> [Instructions for the task]: Transcription of the full listing is required, character for character.

§

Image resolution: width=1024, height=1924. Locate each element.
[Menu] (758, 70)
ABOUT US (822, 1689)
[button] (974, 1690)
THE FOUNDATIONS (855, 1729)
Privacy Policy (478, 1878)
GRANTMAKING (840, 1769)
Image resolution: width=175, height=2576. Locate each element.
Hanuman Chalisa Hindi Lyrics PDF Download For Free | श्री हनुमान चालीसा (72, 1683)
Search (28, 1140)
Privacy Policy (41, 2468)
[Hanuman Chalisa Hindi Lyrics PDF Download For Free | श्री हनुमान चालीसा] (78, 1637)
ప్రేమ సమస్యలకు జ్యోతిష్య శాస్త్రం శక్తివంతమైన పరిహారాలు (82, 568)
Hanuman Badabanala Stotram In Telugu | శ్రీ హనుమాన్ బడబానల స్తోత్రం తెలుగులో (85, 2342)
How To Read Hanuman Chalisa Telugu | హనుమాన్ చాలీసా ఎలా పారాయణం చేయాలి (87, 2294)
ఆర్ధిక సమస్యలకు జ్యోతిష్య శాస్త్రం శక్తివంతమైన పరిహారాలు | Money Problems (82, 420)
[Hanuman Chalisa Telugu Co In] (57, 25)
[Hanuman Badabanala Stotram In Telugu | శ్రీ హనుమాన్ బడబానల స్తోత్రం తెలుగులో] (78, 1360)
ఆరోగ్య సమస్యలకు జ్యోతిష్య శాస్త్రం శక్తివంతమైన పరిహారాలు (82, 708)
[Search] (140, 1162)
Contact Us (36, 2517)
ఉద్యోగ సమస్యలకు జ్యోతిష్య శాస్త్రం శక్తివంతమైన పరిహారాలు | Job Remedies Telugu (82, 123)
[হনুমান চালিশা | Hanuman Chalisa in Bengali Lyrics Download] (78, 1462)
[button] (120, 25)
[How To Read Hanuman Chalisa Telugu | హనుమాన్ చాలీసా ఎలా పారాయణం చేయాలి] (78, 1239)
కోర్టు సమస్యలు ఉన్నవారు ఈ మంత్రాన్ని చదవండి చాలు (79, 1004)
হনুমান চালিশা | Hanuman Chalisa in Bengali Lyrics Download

§

> [Solution to the problem]:
Image resolution: width=1024, height=1924. Locate each element.
[Menu] (758, 70)
ABOUT US (822, 1689)
[button] (974, 1690)
THE FOUNDATIONS (855, 1729)
Privacy Policy (478, 1878)
GRANTMAKING (840, 1769)
Image resolution: width=175, height=2576. Locate each element.
Hanuman Chalisa Hindi Lyrics PDF Download For Free | श्री हनुमान चालीसा (72, 1683)
Search (28, 1140)
Privacy Policy (41, 2468)
[Hanuman Chalisa Hindi Lyrics PDF Download For Free | श्री हनुमान चालीसा] (78, 1637)
ప్రేమ సమస్యలకు జ్యోతిష్య శాస్త్రం శక్తివంతమైన పరిహారాలు (82, 568)
Hanuman Badabanala Stotram In Telugu | శ్రీ హనుమాన్ బడబానల స్తోత్రం తెలుగులో (85, 2342)
How To Read Hanuman Chalisa Telugu | హనుమాన్ చాలీసా ఎలా పారాయణం చేయాలి (87, 2294)
ఆర్ధిక సమస్యలకు జ్యోతిష్య శాస్త్రం శక్తివంతమైన పరిహారాలు | Money Problems (82, 420)
[Hanuman Chalisa Telugu Co In] (57, 25)
[Hanuman Badabanala Stotram In Telugu | శ్రీ హనుమాన్ బడబానల స్తోత్రం తెలుగులో] (78, 1360)
ఆరోగ్య సమస్యలకు జ్యోతిష్య శాస్త్రం శక్తివంతమైన పరిహారాలు (82, 708)
[Search] (140, 1162)
Contact Us (36, 2517)
ఉద్యోగ సమస్యలకు జ్యోతిష్య శాస్త్రం శక్తివంతమైన పరిహారాలు | Job Remedies Telugu (82, 123)
[হনুমান চালিশা | Hanuman Chalisa in Bengali Lyrics Download] (78, 1462)
[button] (120, 25)
[How To Read Hanuman Chalisa Telugu | హనుమాన్ చాలీసా ఎలా పారాయణం చేయాలి] (78, 1239)
కోర్టు సమస్యలు ఉన్నవారు ఈ మంత్రాన్ని చదవండి చాలు (79, 1004)
হনুমান চালিশা | Hanuman Chalisa in Bengali Lyrics Download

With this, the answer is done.